NEW YORK (Reuters) - Thailand has slapped tariffs on sugar likely to hit $9 million worth of U.S. beverage exports, the U.S. Agriculture Department said on Friday, as one of the top producers of the sweetener joins a growing list of regions implementing such taxes.
The Thai government implemented its first-ever excise tax on sugar in beverages in a bid to reduce consumption, the report published on USDA’s website said, citing industry estimates for the potential impacts on U.S. manufacturers like PepsiCo Inc (PEP.N), Coca-Cola Co (KO.N) and Dr Pepper Snapple Group Inc (DPS.N).
Governments around the world have been weighing introduction of taxes on sugary beverages in order to stem health epidemics including diabetes and obesity. The World Health Organization, which has backed the levies, said earlier this month that child and teen obesity had soared tenfold in four decades.
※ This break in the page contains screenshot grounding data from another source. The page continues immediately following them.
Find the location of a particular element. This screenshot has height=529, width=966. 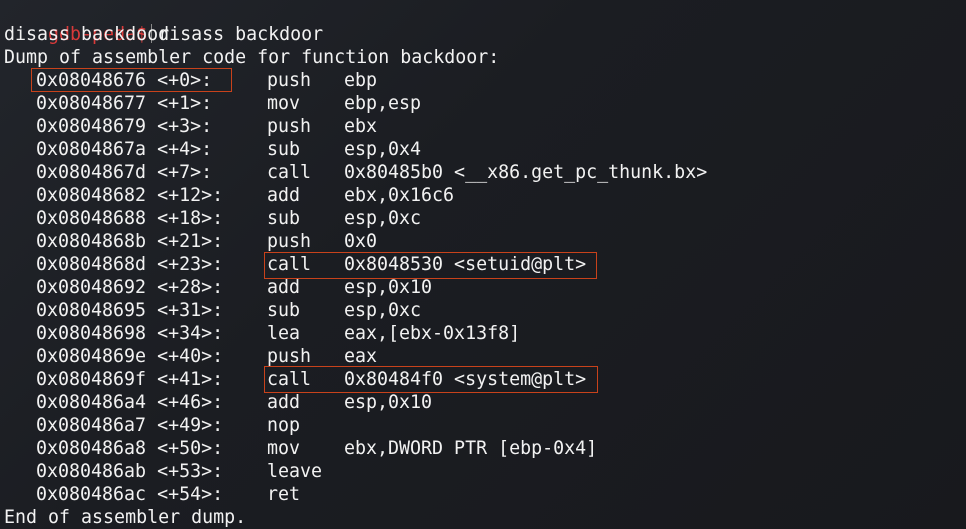

dump-footer: End of assembler dump. is located at coordinates (126, 518).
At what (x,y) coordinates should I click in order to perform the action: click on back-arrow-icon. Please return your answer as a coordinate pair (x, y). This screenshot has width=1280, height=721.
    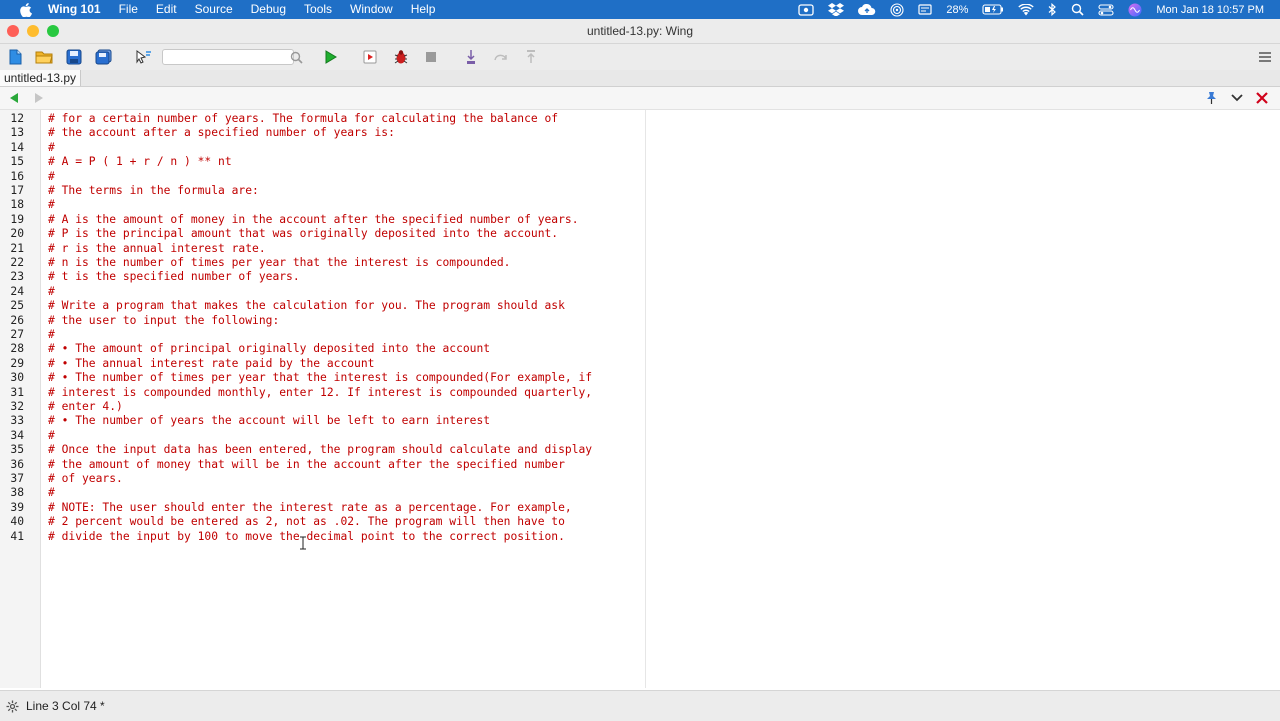
    Looking at the image, I should click on (14, 98).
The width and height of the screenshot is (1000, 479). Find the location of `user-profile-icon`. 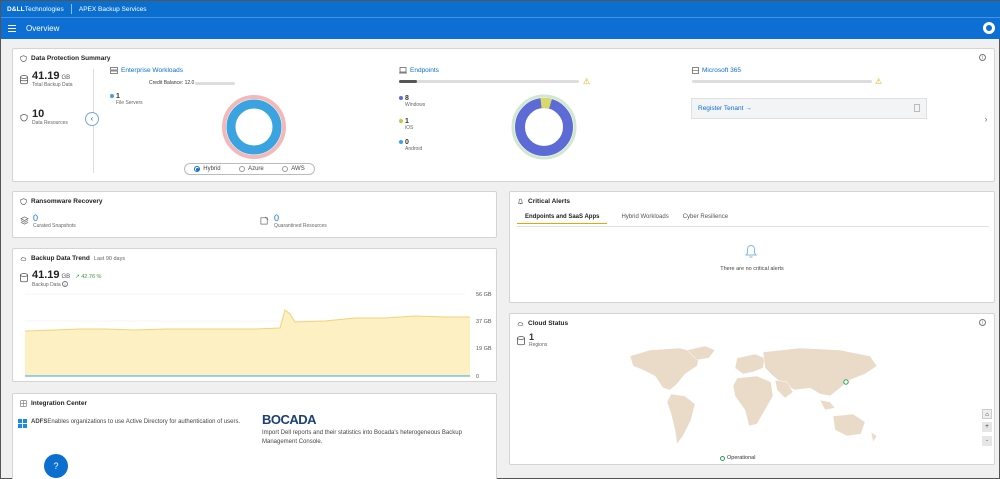

user-profile-icon is located at coordinates (989, 28).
A handful of regions in the United States voted in 2016 to implement sugary-drinks taxes, but the soda industry scored a victory this month when one of them, Chicago’s home county, voted for repeal.
Thailand moved ahead with the sugar levy last month among a series of other excise taxes on goods, including some alcoholic beverages and cigarettes forecast to generate 12 billion baht ($360 million) in revenues.
Previously, imported beverages were taxed at a 20-percent rate. The new system cuts that to 10 percent but adds a tariff on beverages with over 6 grams of sugar per 100 millilitres, the USDA said in its report.
Thailand is the third-largest producer of the sweetener after Brazil and India.